Manager Davey Johnson has admitted he could not foresee both LaRoche and Morse returning with Bryce Harper, Denard Span and Jayson Werth taking up any potential outfield spot for Morse. The Nationals have Morse under control for another season at $6.75 million. As Johnson said at the winter meetings: “Once you have everyday players that have established their credentials in the major leagues are pretty good, it’s hard to start sharing roles.”
General Manager Mike Rizzo said he has been fielding calls about Morse for roughly the past month. Rizzo did not rule out keeping Morse, surely in part to not give the impression he would accept lesser value than what he perceives him as — a middle-of-the-order hitter with an affordable contract.
“There’s not going to be a time limit when we’re going to do it and if we’re going to do it,” Rizzo said. “If we can get the right deal for Mike, we’ll certainly think about trading him. We’re not going to make a bad deal just to move the player out of town.
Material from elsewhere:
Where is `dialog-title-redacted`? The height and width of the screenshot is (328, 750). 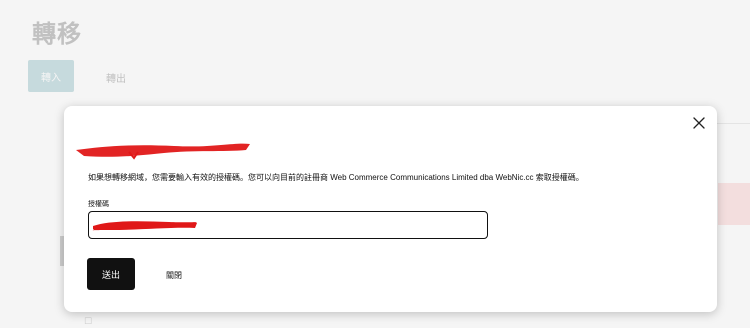 dialog-title-redacted is located at coordinates (164, 152).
We don’t have to do it financially.”
Morse, a popular player with fans and teammates, could read the writing on the wall. Shortly after the news of LaRoche’s agreement broke, Morse tweeted that he’d be taking a social media break.
The Nationals would prefer to receive young, starting pitching prospects or a major league reliever, particularly a left-hander, in return for Morse. As a 30-year-old, legitimate power threat with an affordable contract, he has already garnered significant interest. He hit 64 home runs over 1,194 at-bats and slugged .516 with a 132 OPS+ over the past three seasons. But his lack of long-term control and injury history, many executives have said, will limit his value.
The offense-poor Mariners – who traded Morse to the Nationals in 2009 – and Orioles have shown interest in him. One major league executive, based on roster needs and makeup, expected the Yankees and Rays to make a play for Morse.
If and when the Nationals deal Morse, it will close one chapter of a career renaissance for him and a huge payoff for the Nationals. He came to Washington to play for a 103-loss team, straight up for Ryan Langerhans. By last year, packed stadiums chanted his walk-up music. The team made him into a bobblehead, replete with his torso-twisting at-bat warmup.
Morse made himself into one of the National League’s best pure sluggers, and he helped turn the Nationals from a disaster to a World Series contender. The relationship may be close to an end, but it was great while it lasted.